- [Dataset content]
--*--

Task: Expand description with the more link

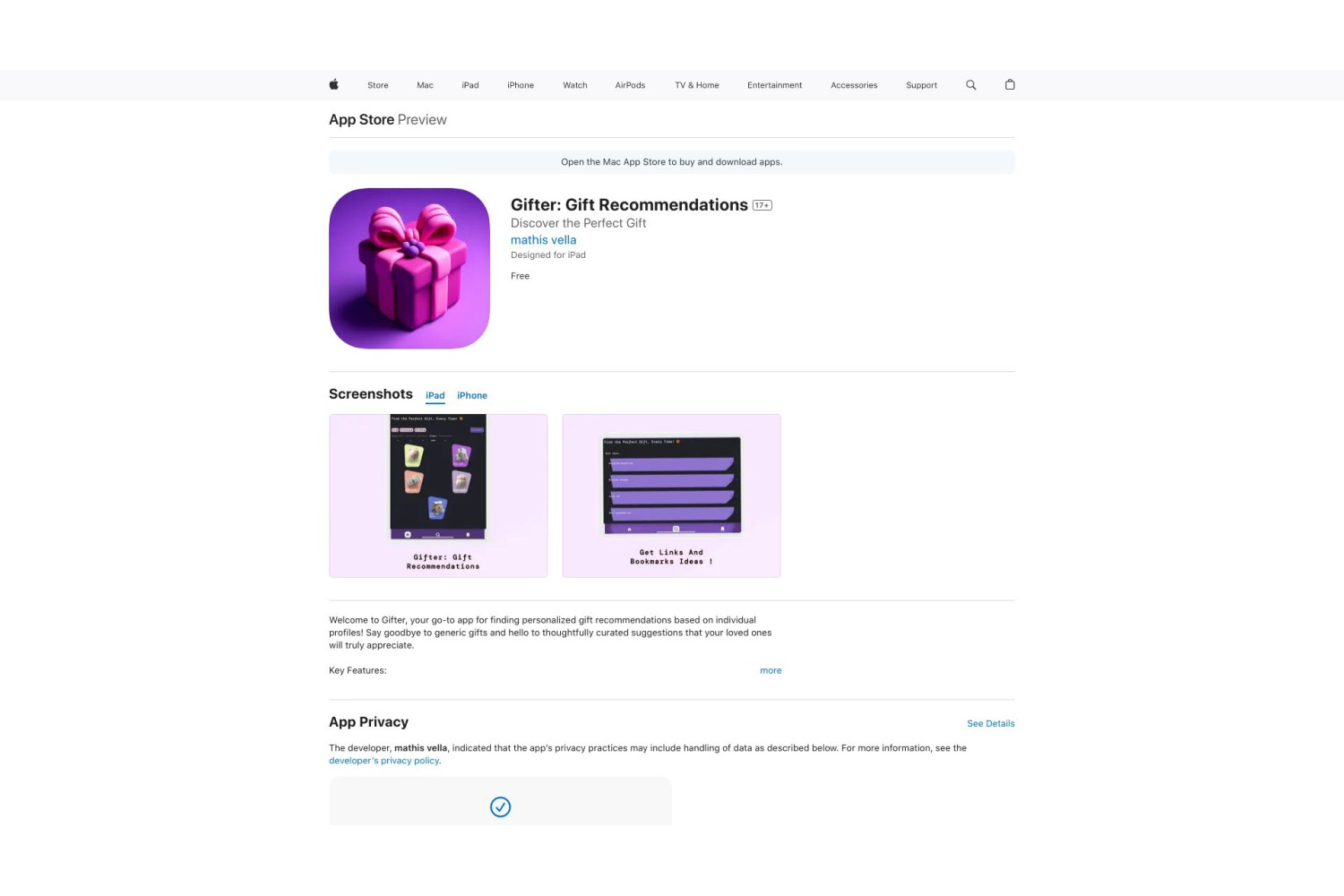Action: [x=771, y=670]
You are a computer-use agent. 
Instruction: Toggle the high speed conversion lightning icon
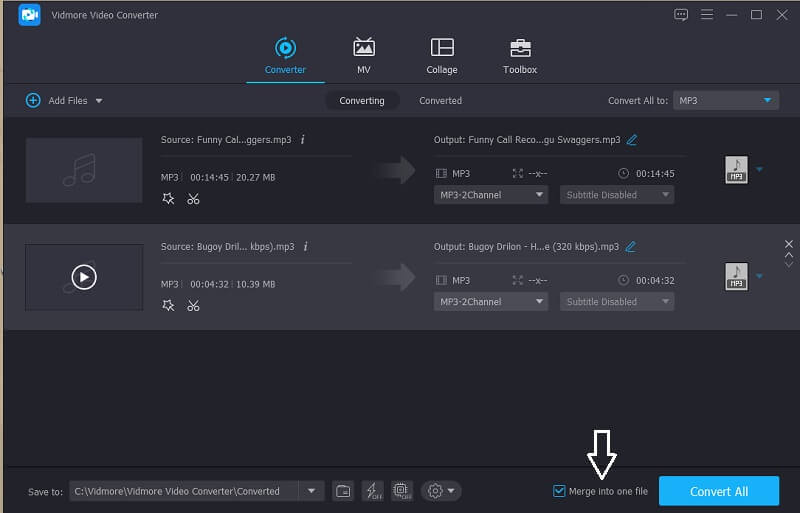click(372, 491)
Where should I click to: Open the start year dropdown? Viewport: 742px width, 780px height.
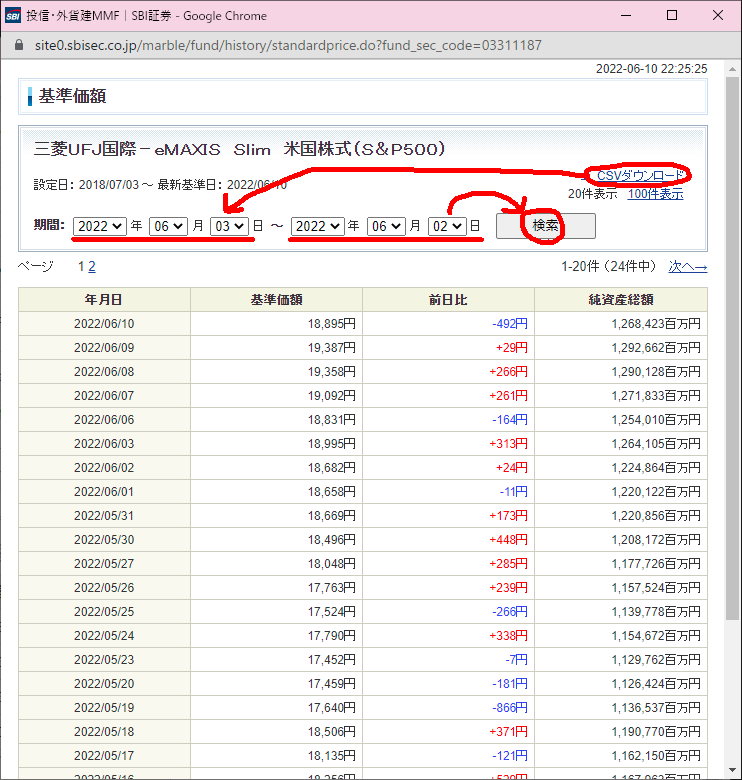pyautogui.click(x=99, y=226)
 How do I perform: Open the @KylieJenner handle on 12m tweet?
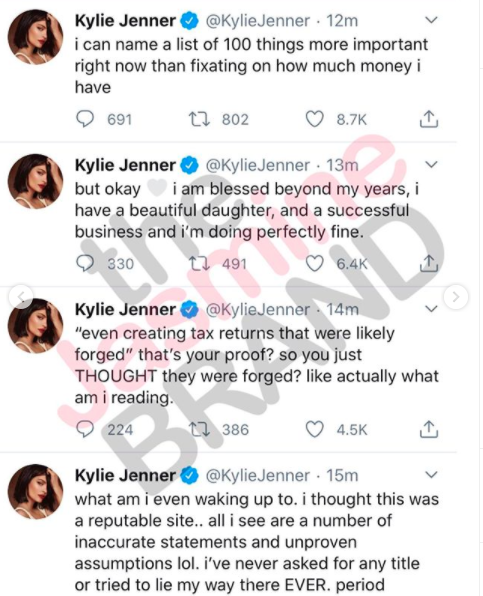point(258,21)
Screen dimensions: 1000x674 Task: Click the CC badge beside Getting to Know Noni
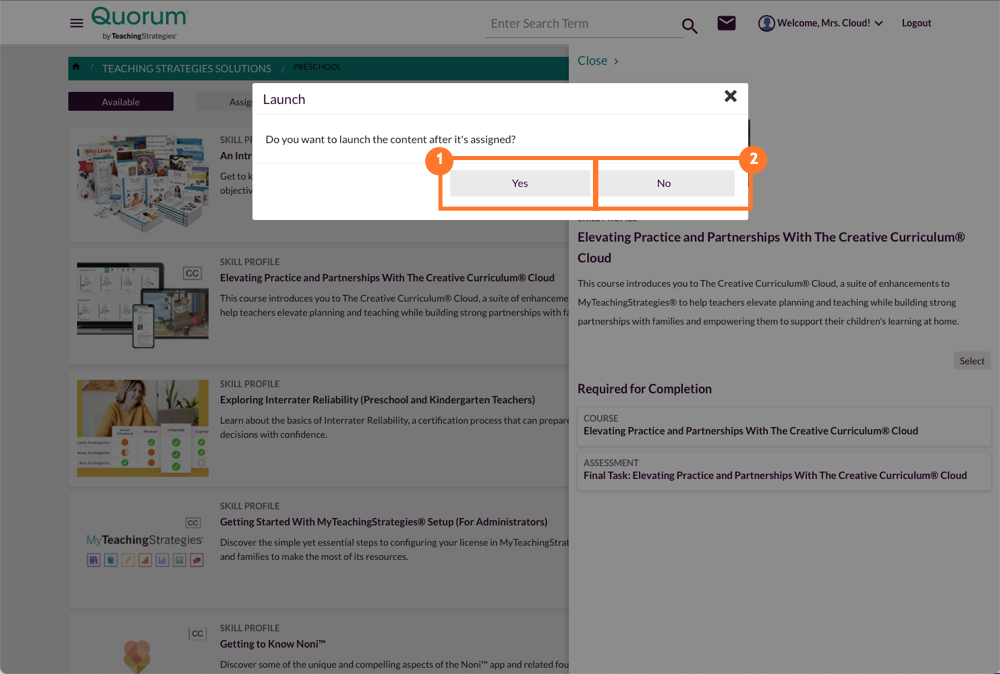196,632
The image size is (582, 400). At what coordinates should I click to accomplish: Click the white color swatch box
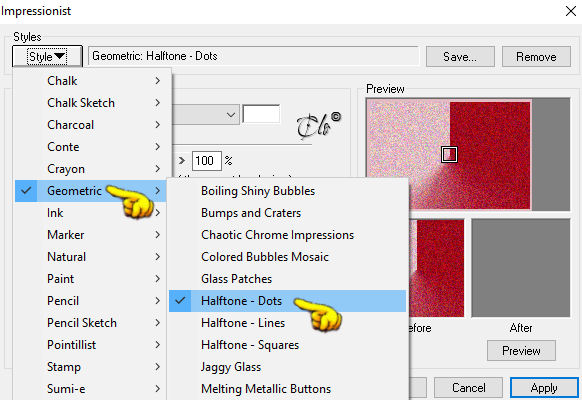(261, 114)
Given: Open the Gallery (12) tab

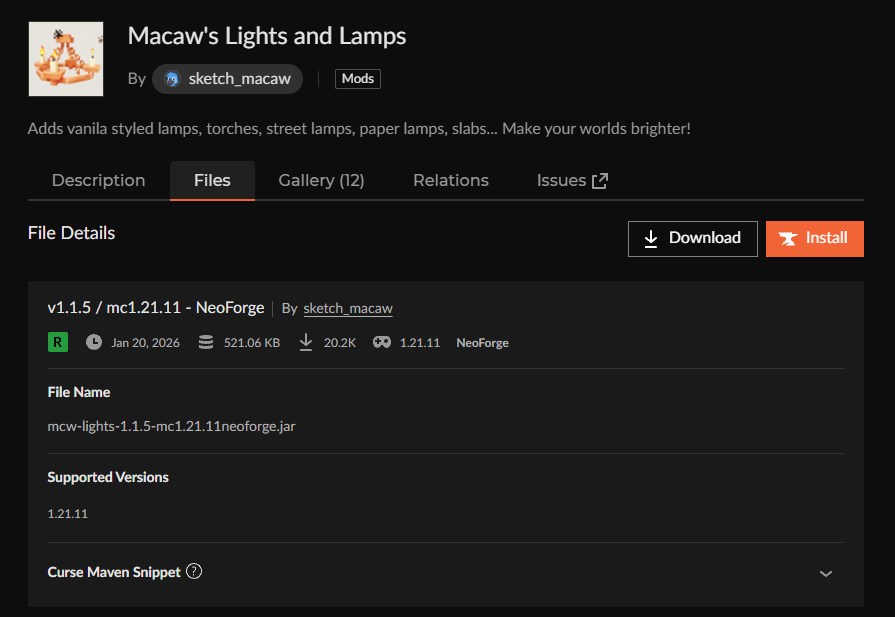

--*--

- [Your instructions]
Quote everything in the listing above exactly; pictures are the only thing to omit.

- [Task response]
Task: Expand description with the more link

Action: [x=771, y=670]
You are a computer-use agent. 
Instruction: Toggle the high speed conversion lightning icon
click(372, 491)
Where should I click to: Open the start year dropdown? Viewport: 742px width, 780px height.
pyautogui.click(x=99, y=226)
 How do I perform: Open the @KylieJenner handle on 12m tweet?
point(258,21)
Screen dimensions: 1000x674 Task: Click the CC badge beside Getting to Know Noni
196,632
The image size is (582, 400). At what coordinates should I click to accomplish: Click the white color swatch box
(261, 114)
Given: Open the Gallery (12) tab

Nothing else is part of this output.